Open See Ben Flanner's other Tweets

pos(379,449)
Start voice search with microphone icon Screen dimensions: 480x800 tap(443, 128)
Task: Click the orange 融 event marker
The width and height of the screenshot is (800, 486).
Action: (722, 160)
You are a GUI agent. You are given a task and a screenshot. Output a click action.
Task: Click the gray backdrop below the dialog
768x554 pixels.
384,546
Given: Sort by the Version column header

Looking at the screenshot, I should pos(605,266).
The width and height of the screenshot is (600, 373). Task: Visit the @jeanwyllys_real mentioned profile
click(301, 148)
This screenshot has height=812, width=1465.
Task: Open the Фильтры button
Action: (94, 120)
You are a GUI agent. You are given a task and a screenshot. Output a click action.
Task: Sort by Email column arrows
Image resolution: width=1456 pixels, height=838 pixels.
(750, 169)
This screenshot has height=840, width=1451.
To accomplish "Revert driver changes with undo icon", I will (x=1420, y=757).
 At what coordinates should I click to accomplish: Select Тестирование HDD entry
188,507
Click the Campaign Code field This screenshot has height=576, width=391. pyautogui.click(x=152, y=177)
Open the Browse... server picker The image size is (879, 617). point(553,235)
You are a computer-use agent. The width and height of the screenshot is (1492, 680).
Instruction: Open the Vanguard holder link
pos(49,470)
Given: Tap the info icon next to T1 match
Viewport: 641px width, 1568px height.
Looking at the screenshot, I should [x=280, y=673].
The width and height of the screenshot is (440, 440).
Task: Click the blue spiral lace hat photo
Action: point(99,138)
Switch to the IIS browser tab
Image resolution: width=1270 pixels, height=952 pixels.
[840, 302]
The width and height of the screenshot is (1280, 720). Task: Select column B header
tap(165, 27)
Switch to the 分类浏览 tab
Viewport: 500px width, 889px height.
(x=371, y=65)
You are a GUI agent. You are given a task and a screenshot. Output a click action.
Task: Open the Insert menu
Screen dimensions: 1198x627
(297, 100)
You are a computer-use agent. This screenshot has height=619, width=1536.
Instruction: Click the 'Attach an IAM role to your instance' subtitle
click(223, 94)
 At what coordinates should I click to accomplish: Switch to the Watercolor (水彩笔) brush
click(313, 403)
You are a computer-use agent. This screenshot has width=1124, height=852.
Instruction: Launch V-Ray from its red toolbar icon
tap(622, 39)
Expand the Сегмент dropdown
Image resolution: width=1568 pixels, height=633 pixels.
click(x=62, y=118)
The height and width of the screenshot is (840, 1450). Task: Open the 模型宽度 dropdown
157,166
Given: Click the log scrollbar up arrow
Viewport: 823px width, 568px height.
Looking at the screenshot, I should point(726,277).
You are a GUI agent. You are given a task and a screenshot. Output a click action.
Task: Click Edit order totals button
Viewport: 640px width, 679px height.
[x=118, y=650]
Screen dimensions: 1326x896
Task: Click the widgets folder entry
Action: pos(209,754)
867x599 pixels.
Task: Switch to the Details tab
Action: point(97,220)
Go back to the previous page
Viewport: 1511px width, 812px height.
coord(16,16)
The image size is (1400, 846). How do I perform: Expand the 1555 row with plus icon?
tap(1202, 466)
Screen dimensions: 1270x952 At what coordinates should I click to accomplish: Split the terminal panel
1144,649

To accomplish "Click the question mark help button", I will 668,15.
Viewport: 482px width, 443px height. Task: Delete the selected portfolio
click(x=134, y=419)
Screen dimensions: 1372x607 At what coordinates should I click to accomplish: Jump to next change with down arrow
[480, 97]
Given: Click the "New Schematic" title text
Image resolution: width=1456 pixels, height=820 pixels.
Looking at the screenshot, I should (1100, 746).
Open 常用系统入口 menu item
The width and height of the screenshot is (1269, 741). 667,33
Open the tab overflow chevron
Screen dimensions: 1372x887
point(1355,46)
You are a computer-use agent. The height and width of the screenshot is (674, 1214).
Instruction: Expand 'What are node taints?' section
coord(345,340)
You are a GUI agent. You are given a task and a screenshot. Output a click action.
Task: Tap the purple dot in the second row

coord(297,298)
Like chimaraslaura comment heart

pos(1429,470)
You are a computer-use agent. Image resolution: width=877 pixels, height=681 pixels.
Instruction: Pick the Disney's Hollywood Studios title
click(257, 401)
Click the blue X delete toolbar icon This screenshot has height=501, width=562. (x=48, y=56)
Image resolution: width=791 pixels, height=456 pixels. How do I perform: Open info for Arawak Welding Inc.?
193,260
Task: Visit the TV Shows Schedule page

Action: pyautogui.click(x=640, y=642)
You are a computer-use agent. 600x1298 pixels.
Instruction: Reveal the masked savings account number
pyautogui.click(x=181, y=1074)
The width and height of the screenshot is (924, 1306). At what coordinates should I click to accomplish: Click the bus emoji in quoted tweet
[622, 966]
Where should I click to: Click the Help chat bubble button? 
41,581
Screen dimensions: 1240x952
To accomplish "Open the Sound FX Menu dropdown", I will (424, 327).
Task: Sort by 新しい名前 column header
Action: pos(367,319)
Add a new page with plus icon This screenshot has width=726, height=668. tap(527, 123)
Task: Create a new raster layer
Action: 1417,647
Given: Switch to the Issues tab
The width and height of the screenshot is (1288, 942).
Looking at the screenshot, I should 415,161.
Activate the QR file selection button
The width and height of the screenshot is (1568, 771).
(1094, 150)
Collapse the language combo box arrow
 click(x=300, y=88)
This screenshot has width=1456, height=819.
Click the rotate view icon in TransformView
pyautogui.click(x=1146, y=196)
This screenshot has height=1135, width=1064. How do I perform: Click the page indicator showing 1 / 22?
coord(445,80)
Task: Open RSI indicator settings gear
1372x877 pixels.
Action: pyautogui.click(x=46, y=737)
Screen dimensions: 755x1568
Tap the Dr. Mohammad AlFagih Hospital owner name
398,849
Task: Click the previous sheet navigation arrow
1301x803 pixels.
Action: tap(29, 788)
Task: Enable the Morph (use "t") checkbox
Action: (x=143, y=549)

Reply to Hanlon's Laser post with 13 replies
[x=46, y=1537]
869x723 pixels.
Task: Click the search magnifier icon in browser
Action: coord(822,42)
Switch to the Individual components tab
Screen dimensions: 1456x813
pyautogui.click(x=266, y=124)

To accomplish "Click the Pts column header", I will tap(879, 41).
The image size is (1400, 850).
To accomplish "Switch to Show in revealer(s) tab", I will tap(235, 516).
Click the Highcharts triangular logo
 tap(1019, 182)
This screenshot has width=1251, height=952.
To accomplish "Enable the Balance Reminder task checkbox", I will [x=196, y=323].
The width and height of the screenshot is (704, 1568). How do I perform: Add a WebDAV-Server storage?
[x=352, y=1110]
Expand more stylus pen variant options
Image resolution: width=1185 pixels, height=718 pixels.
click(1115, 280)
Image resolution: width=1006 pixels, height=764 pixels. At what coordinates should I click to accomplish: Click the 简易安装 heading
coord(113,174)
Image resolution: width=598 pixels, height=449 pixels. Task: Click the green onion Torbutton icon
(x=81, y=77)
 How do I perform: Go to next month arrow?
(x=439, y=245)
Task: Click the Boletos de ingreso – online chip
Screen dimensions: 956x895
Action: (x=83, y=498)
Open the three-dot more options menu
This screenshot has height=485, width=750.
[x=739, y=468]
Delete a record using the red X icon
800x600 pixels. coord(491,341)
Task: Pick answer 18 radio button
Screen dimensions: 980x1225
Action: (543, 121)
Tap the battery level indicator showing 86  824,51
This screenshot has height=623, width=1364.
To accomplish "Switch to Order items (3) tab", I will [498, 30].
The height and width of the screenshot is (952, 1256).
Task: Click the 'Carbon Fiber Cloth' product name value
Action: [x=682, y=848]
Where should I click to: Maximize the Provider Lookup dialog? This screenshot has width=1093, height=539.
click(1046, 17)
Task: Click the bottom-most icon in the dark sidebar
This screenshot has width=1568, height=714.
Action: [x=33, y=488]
• • • • • • •
> **THE TASK**
Can you turn the entries from the line with "Task: Click the Boletos" through the end of the entries into a numbered list, leaving out any blank lines?

> **THE RESULT**
1. Task: Click the Boletos de ingreso – online chip
2. Screen dimensions: 956x895
3. Action: (x=83, y=498)
4. Open the three-dot more options menu
5. This screenshot has height=485, width=750.
6. [x=739, y=468]
7. Delete a record using the red X icon
8. 800x600 pixels. coord(491,341)
9. Task: Pick answer 18 radio button
10. Screen dimensions: 980x1225
11. Action: (543, 121)
12. Tap the battery level indicator showing 86  824,51
13. This screenshot has height=623, width=1364.
14. To accomplish "Switch to Order items (3) tab", I will [498, 30].
15. The height and width of the screenshot is (952, 1256).
16. Task: Click the 'Carbon Fiber Cloth' product name value
17. Action: [x=682, y=848]
18. Where should I click to: Maximize the Provider Lookup dialog? This screenshot has width=1093, height=539.
19. click(1046, 17)
20. Task: Click the bottom-most icon in the dark sidebar
21. This screenshot has width=1568, height=714.
22. Action: [x=33, y=488]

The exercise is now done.